Directions for this task: Transcribe the listing in full. Keep every line exactly as it stands.

┄┄┄┄┄┄┄┄┄┄┄┄┄┄┄┄┄┄┄┄

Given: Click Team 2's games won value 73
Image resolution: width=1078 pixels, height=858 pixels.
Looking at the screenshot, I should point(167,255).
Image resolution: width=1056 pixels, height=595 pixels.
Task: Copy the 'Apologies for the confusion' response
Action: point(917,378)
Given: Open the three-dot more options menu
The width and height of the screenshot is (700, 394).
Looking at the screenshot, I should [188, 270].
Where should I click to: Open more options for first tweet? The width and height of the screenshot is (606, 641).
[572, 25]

┄┄┄┄┄┄┄┄┄┄┄┄┄┄┄┄┄┄┄┄

Output of the exercise:
Given: Click Team 2's games won value 73
Image resolution: width=1078 pixels, height=858 pixels.
Looking at the screenshot, I should point(167,255).
Image resolution: width=1056 pixels, height=595 pixels.
Task: Copy the 'Apologies for the confusion' response
Action: point(917,378)
Given: Open the three-dot more options menu
The width and height of the screenshot is (700, 394).
Looking at the screenshot, I should [188, 270].
Where should I click to: Open more options for first tweet? The width and height of the screenshot is (606, 641).
[572, 25]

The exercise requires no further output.